I would be minded to tell him, whatever your weight, your acceptance of his proposal, or indeed a proposal to him from you, depends totally on him showing you the courtesy and respect you expect from your life partner and father of your children.

Have you asked him if he's ever wondered why you haven't proposed to him? He needs to feel a bit rattled and jolted out of his complacency. Two can judge!

Polmuggle · 20/08/2021 08:53

This reply has been deleted

Message withdrawn as it quotes a deleted post.

Shellady · 20/08/2021 08:55

What a crappy human being he is.
Why would you want to marry him at any weight

muddyford · 20/08/2021 08:56

A true prince among men.

GrandDuchessRomanov · 20/08/2021 08:56

OMMFG!

My DH proposed to me within 9 months of our starting dating, I was seriously overweight 15 & a half stone.

Almost 30 years later I am 7 stone 6lbs having lost it all and kept it off over 16 years ago.

I lost it because I wanted to, not because a man told me to!

Get rid ASAP of this arse wipe, what a shitty wanker.

Gilmorehill · 20/08/2021 08:56

That’s an awful thing to say. You deserve better. Leave him.

username34512875 · 20/08/2021 08:59

DO NOT marry this man

CoraPirbright · 20/08/2021 09:01

Ooooh and let me guess - he is stunningly handsome with the body of a Greek god! No?? ......... hmmmmmmmm Hmm

Spasiba · 20/08/2021 09:02

This reply has been deleted

Message deleted by MNHQ. Here's a link to our Talk guidelines.

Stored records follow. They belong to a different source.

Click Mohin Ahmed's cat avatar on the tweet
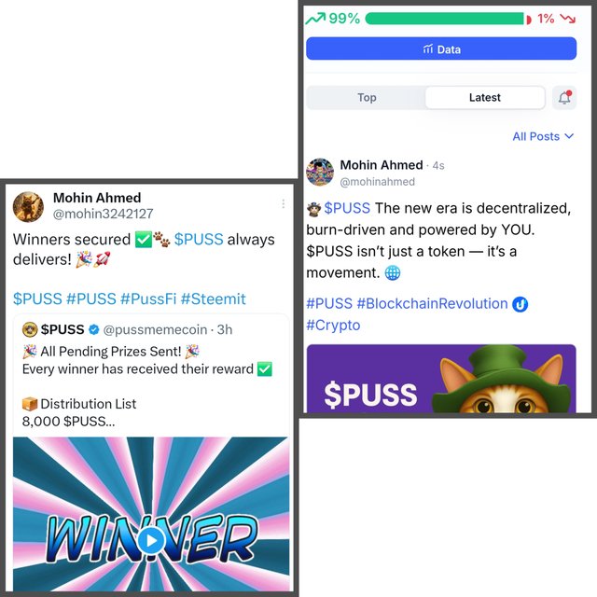Viewport: 597px width, 597px height. click(28, 207)
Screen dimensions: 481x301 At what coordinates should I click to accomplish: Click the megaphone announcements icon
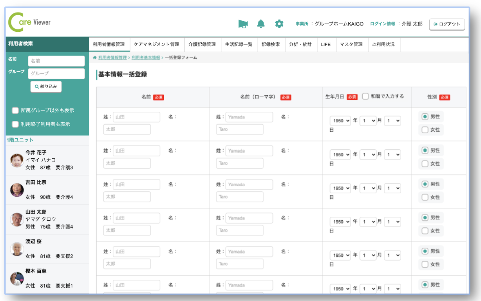(243, 24)
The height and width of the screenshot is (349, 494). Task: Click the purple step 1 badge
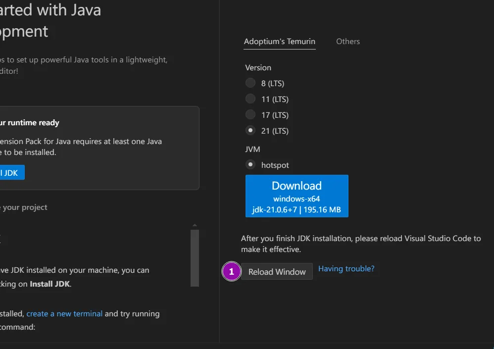point(231,272)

Spidermum2 · 20/08/2021 09:02

Thanks everyone. Glad to know I’m not over reacting. He’s made me feel so shitty. Like I’m good enough as a girlfriend, but nothing more. It’s made it hard to imagine carrying on with him knowing what he thinks of me

OP posts:
Benjispruce5 · 20/08/2021 09:03

How awful. Have my first mumsnet LTB.

MsWalterMitty · 20/08/2021 09:03

Having kids is way more of a commitment than getting married! Why did he agree to that?

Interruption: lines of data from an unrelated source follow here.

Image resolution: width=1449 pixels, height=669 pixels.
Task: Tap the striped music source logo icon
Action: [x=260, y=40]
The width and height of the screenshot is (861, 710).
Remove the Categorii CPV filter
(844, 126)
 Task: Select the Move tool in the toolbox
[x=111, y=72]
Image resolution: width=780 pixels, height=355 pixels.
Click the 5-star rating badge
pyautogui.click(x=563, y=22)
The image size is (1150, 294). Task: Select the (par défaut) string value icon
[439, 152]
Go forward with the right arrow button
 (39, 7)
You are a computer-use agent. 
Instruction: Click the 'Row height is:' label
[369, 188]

lastcall · 20/08/2021 09:04

I'd dump his sorry arse.

NantesElephant · 20/08/2021 09:05

That’s not ok at all. Flowers

HavfrueDenizKisi · 20/08/2021 09:06

I think you know the answer here.

Bollock him for being so disrespectful, then tell him you're happy to lose all his dead weight and he can fuck off.

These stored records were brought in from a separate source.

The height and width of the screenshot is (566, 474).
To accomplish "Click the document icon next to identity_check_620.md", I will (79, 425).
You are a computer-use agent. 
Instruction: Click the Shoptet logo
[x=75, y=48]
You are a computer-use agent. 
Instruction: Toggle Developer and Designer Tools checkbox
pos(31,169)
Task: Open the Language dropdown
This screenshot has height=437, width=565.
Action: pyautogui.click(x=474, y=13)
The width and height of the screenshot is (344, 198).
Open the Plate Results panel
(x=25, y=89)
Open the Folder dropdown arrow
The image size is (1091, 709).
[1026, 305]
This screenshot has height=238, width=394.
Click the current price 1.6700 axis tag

Unless he sincerely apologises and understands what an arsehole he was, then get rid.

Easy to say this from my end, I understand, but you cannot let this pass.

If it was me I would have ripped him a new one fairly quickly and made it clear that I was considering whether I needed him in my life.

Do not let his attitude wear you down so you think you deserve this type of behaviour.

WeAllHaveWings · 20/08/2021 09:07

On its own, his comment, just 6 months post birth and in front of your friend was bad and seems intended to humiliate.

You need to confront him about it and if he is not immediately and genuinely apologetic with no excuses, consider if you will accept that from him.

ifonly4 · 20/08/2021 09:07

I'd have a chat with him about how he made me feel in front of my friend and also get to the bottom of why he's said it - ie does the way you look really bother him, or is it more to give you the incentive to lose weight for yourself (not for him!). You've been good enough to have a relationship with for nine years and given him two lovely children, so I understand if you feel hurt in any way.